26/02/2022
O cancelamento do Carnaval de rua em várias cidades do país devido à disseminação da variante Ômicron frustrou os planos de muita gente, sobretudo de quem vive da festa.
Ontem, a Prefeitura de Teresópolis, através da Secretaria de Meio Ambiente, enviou para a Confraria do Chopp a intimação nº 0126 e, baseando-se em um Decreto de 2001 em uma Lei de 2010, proibiu a Confraria de realizar eventos musicais no estabelecimento.
Não critico a decisão do prefeito em termos sanitários; acho muito prudente, inclusive. É impossível controlar as multidões que seguem os blocos de rua. Não dá para saber quem foi vacinado, quem está testado, quem tem sintomas. A esperança de manter o meu sustento, que vinha voltando aos patamares pré-pandemia, estava nos eventos privados de Carnaval. É claro que nesses eventos, ainda existe risco de contaminação. Mas ele tende a ser menor, já que os organizadores podem exigir carteira de vacinação e teste negativo para Covid-19 dos frequentadores, além de manter distanciamento entre as pessoas.
O problema é que a Lei que vale para uns, não vale para outros.
Valer-se do Zoneamento em detrimento da sobrevivência de empreendimentos é insano. A Confraria emprega 6 pessoas diretamente, paga impostos, mantém sua vida empresarial ativa.

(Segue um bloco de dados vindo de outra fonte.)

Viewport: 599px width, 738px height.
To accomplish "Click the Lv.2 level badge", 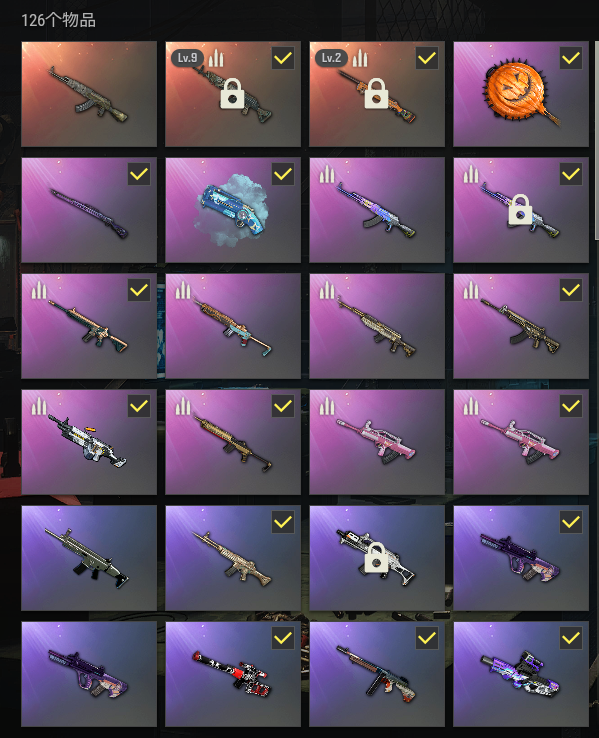I will click(331, 58).
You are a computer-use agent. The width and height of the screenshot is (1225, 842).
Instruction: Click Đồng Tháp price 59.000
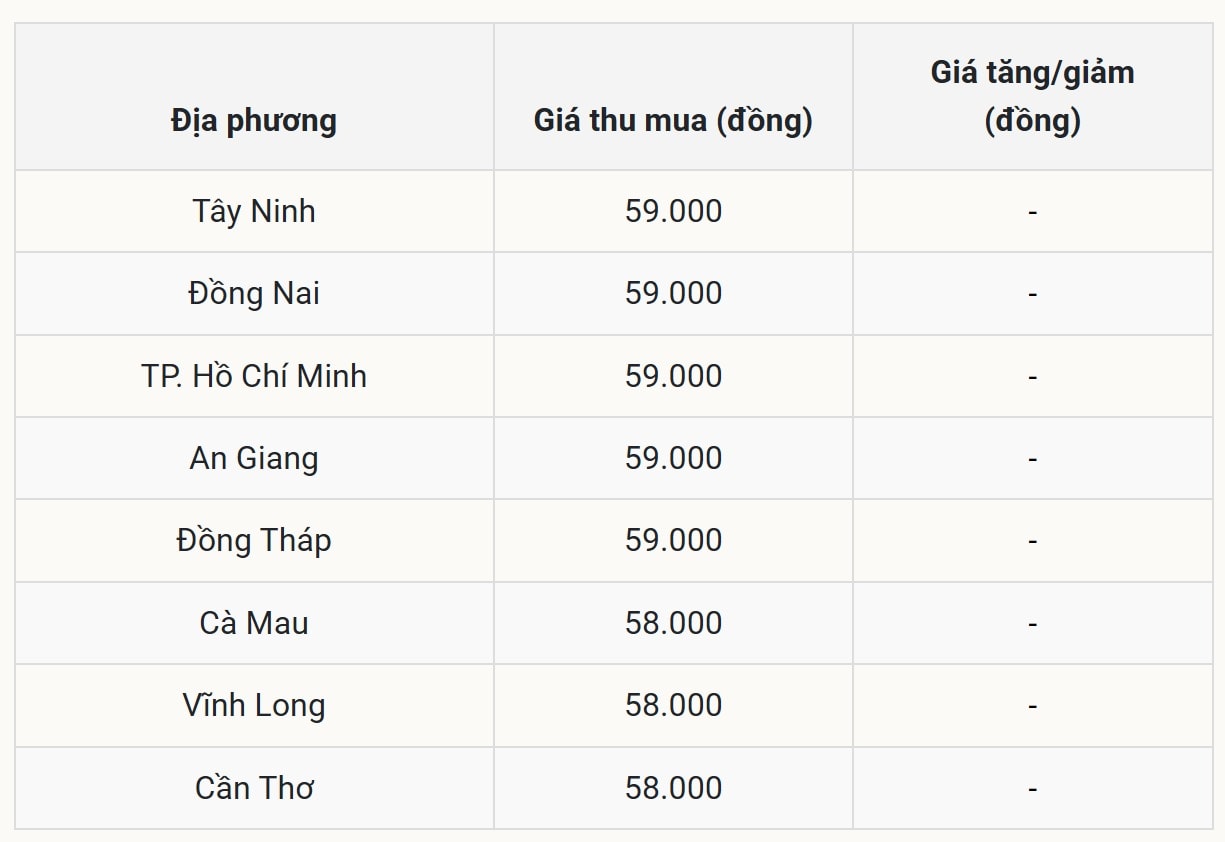point(673,540)
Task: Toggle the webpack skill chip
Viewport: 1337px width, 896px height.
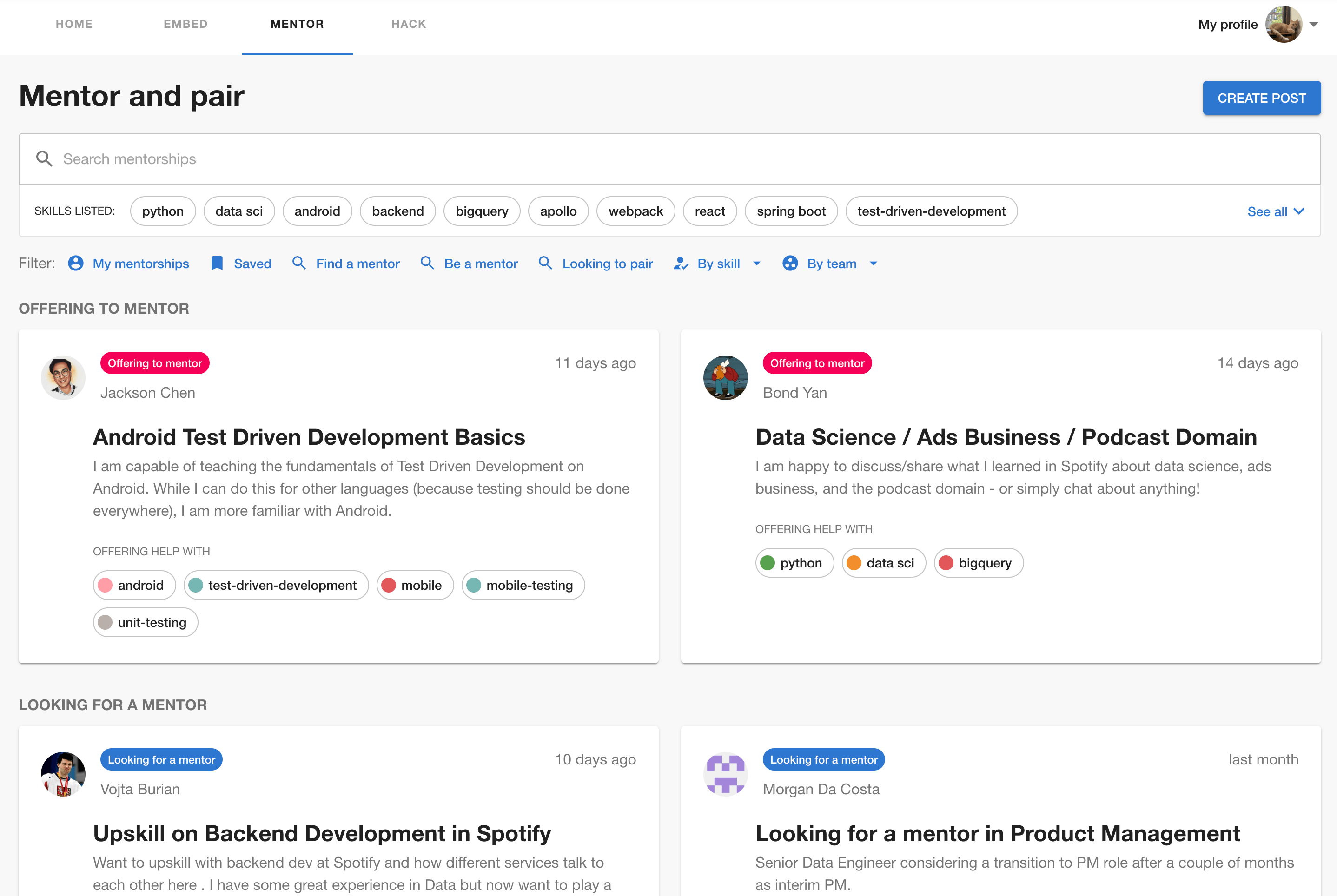Action: click(x=635, y=211)
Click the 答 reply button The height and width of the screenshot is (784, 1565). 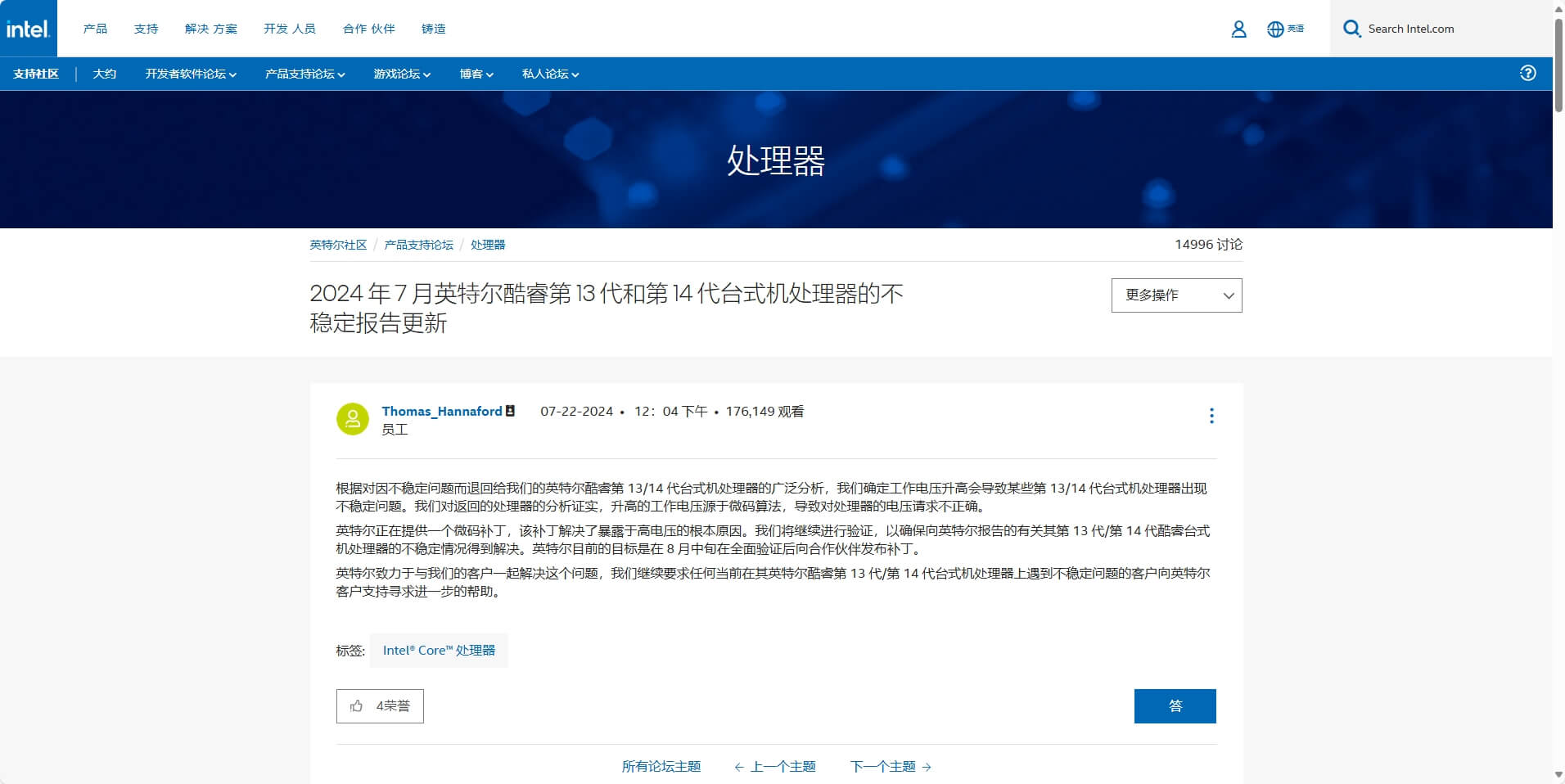(1175, 706)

A Prefeitura não quer festa na Tijuca. Este momento era perfeito para uma recuperação econômica porque parte do mercado que eu atuo gira em torno de feriados como este. Como nada disso vai acontecer, me sinto de mãos atadas. É uma repetição do que já aconteceu. A Confraria passa a ser agora mais uma integrante do bloco dos sem renda!